_What is required_
Quote the material exactly from the line that contains "You are a GUI" through its last line. Any pictures are to be left out.

_Data to examine_
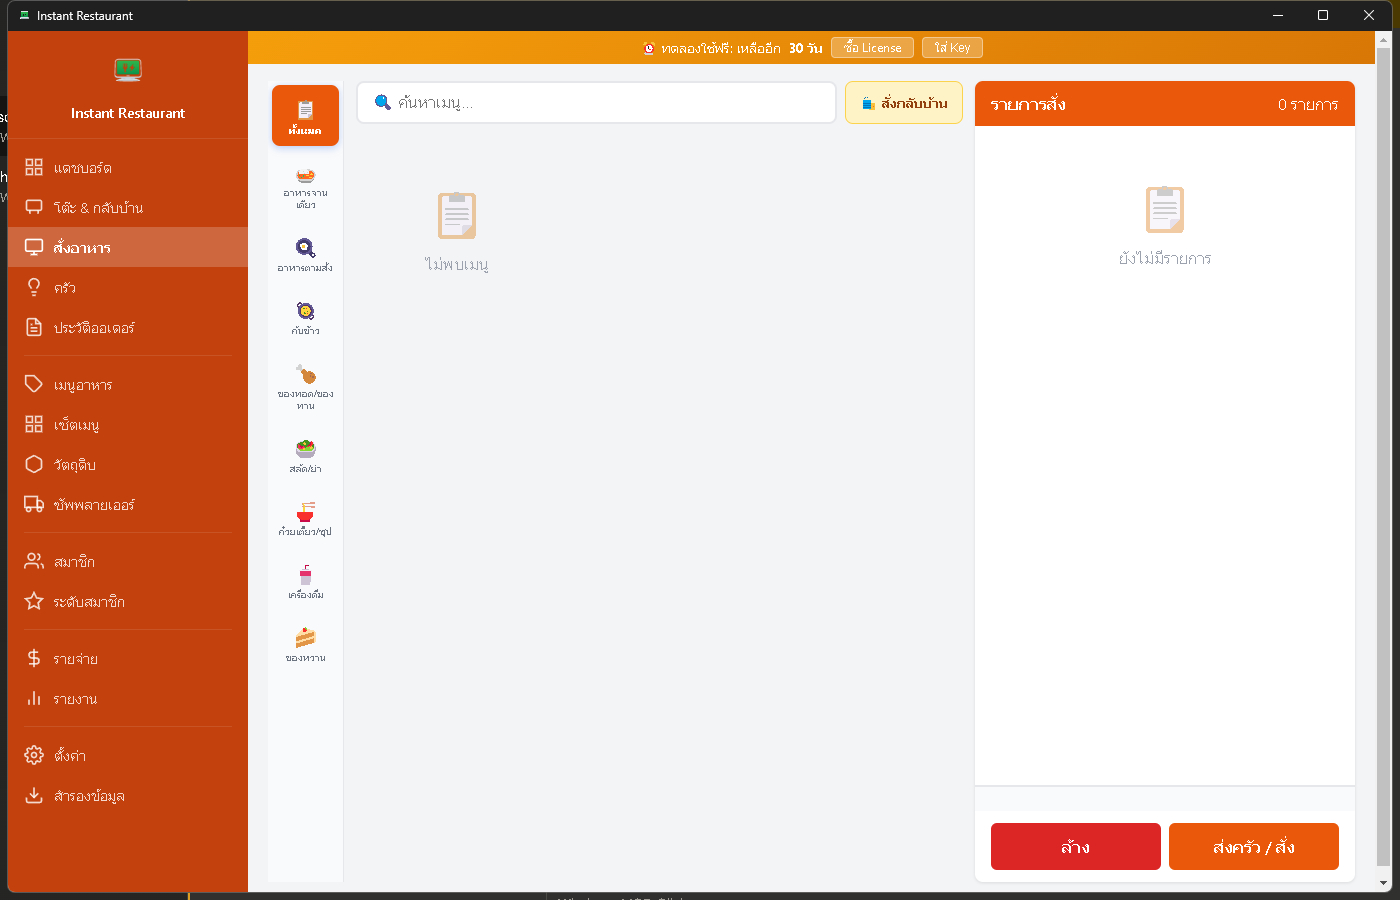
Task: Pick the กับข้าว category icon
Action: tap(305, 317)
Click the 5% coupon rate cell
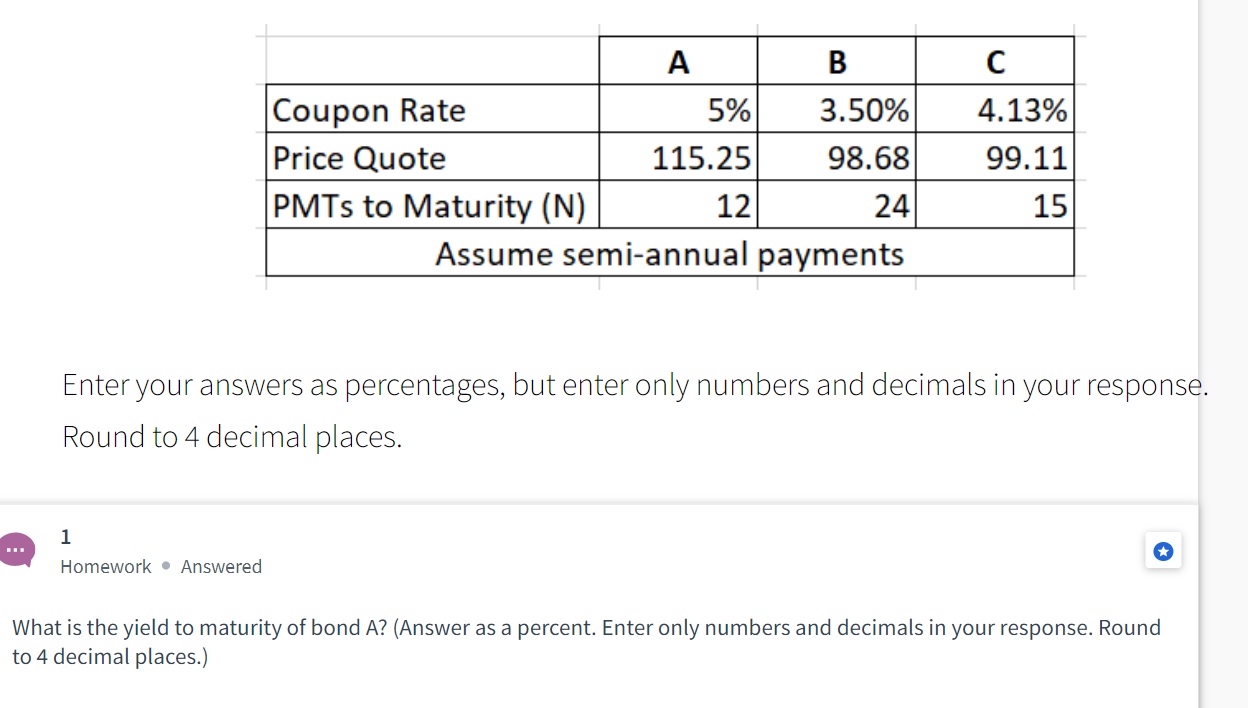This screenshot has width=1248, height=708. tap(730, 110)
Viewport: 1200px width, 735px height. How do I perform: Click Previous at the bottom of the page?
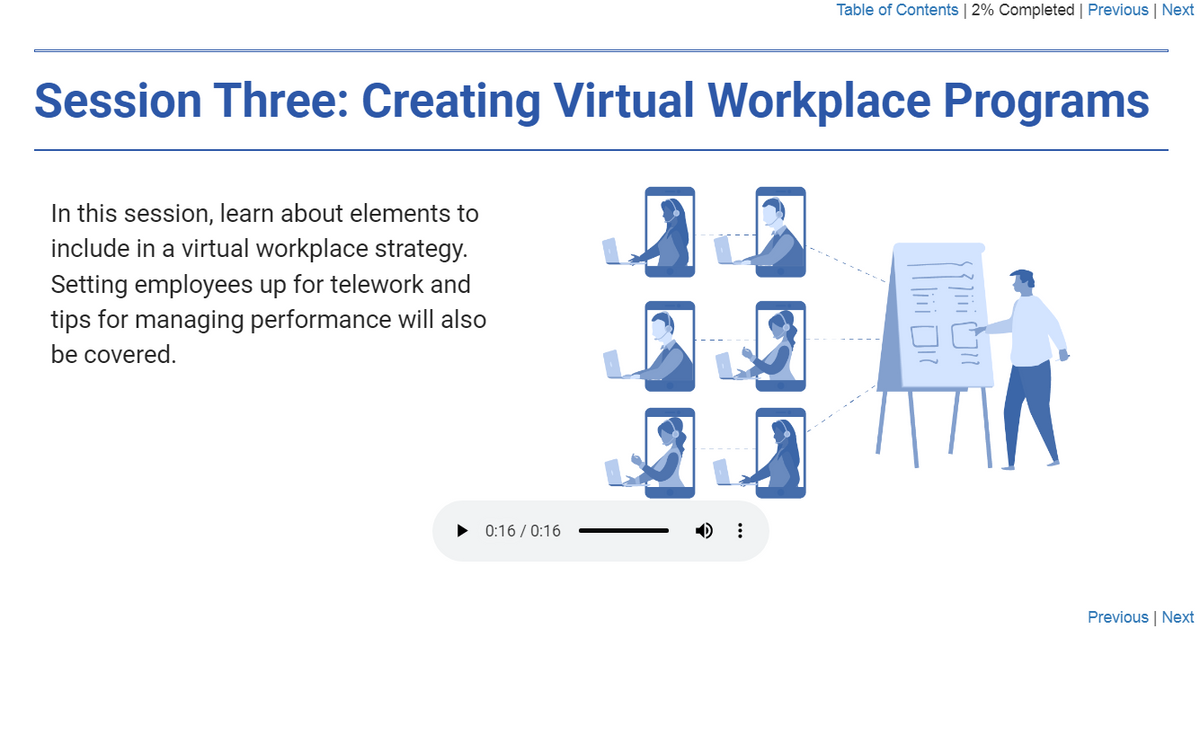point(1118,617)
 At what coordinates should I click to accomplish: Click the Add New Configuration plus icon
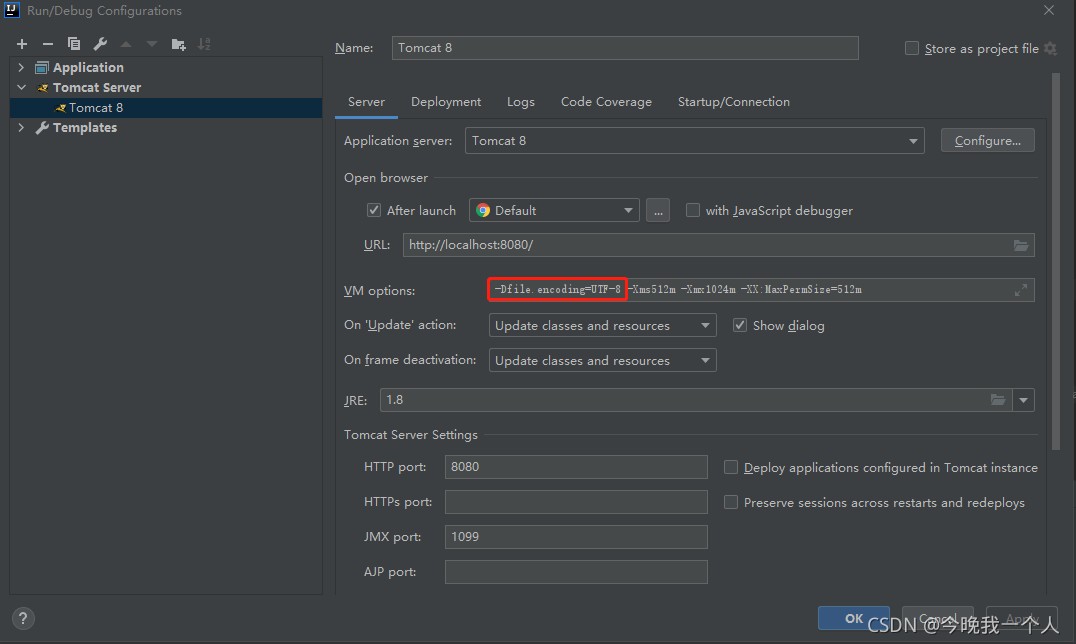tap(22, 44)
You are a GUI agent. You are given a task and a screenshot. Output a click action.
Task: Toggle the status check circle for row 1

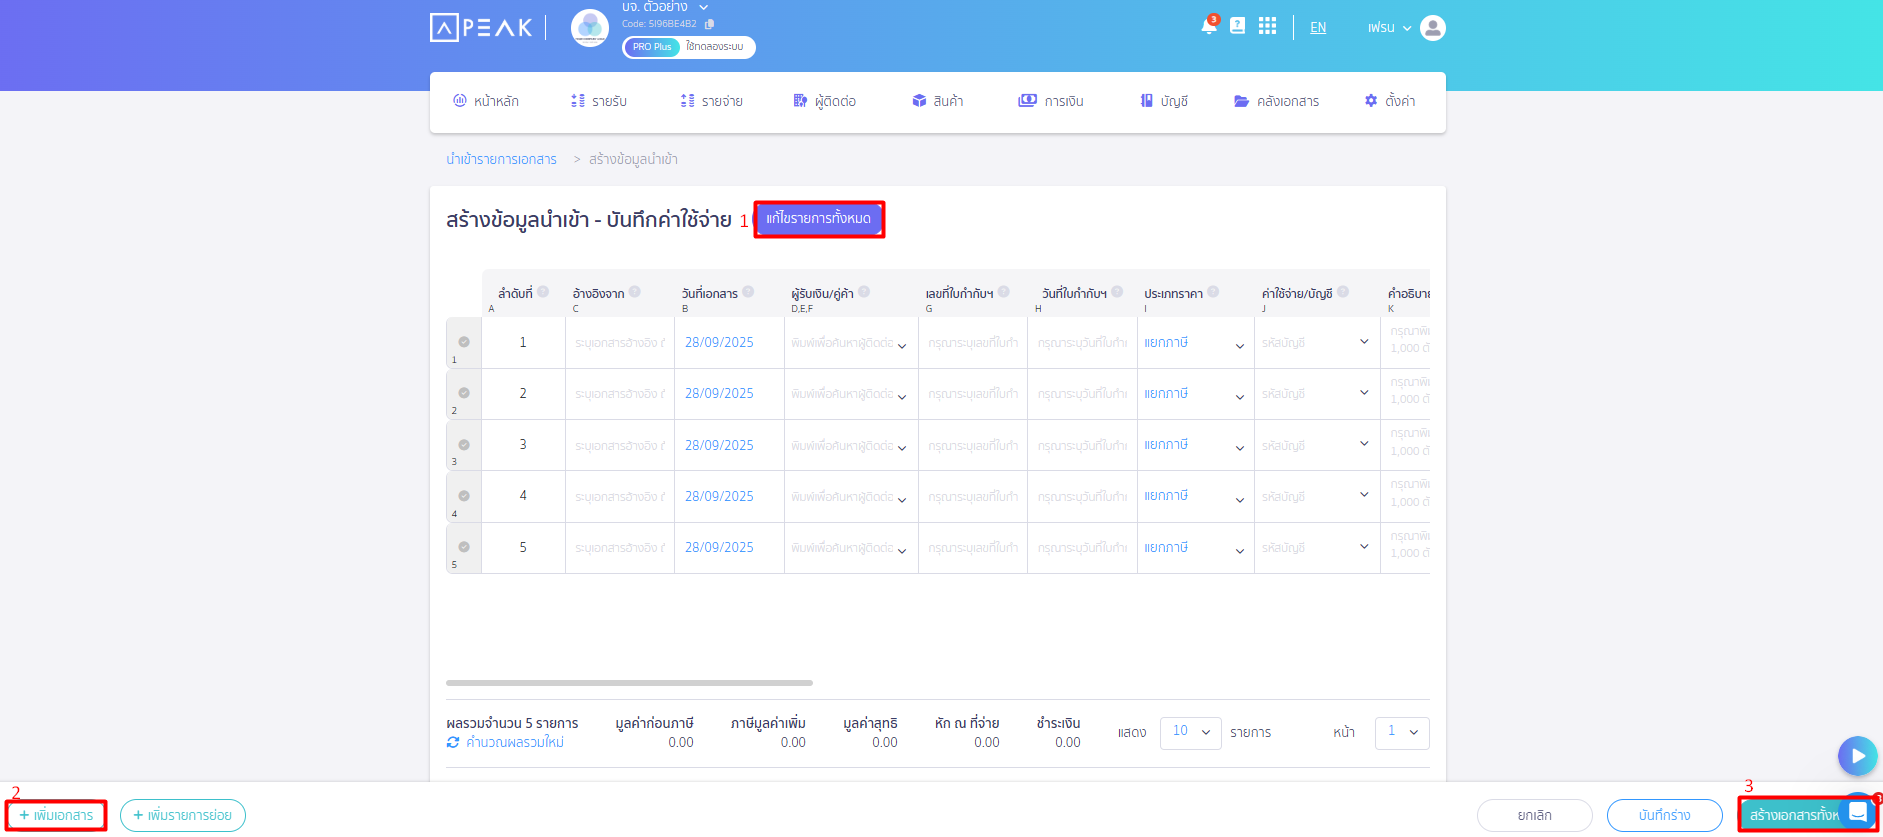pyautogui.click(x=464, y=342)
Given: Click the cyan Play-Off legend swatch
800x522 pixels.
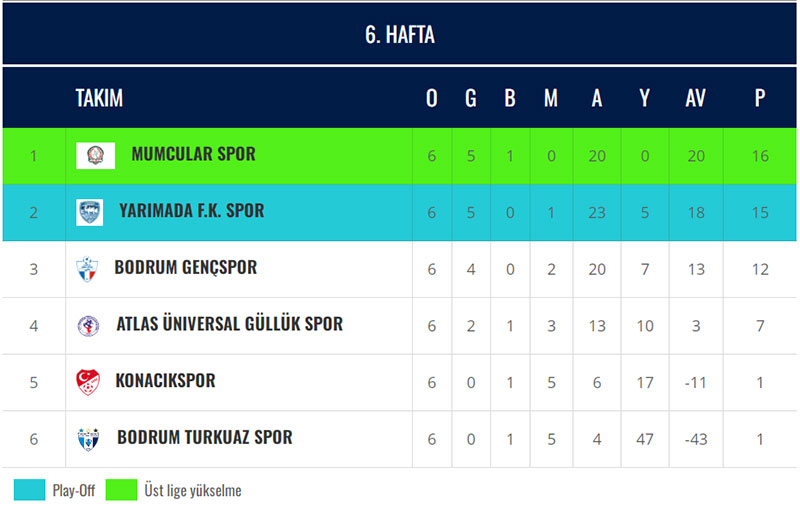Looking at the screenshot, I should pos(29,490).
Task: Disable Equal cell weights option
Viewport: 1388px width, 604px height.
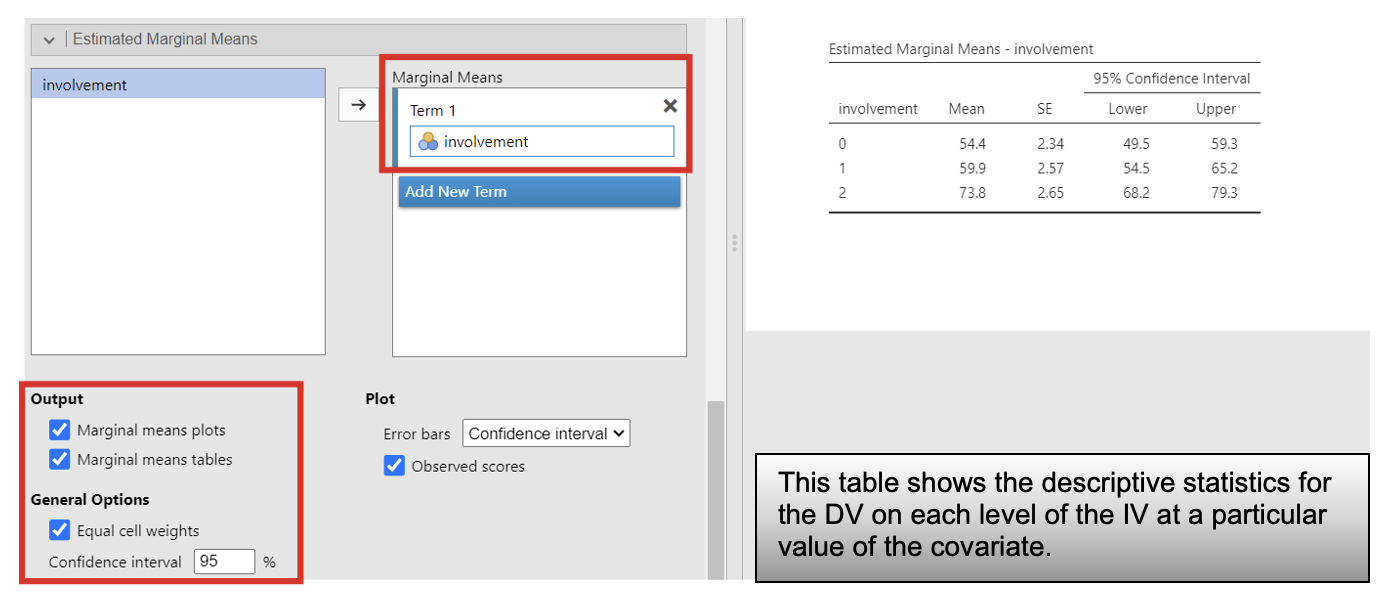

_Solution for this exercise_
You are a GUI agent. You are given a task and a screenshot. Output a click action.
Task: Toggle the status check circle for row 1

pyautogui.click(x=464, y=342)
Given: Click the cyan Play-Off legend swatch
800x522 pixels.
Looking at the screenshot, I should pos(29,490).
Task: Disable Equal cell weights option
Viewport: 1388px width, 604px height.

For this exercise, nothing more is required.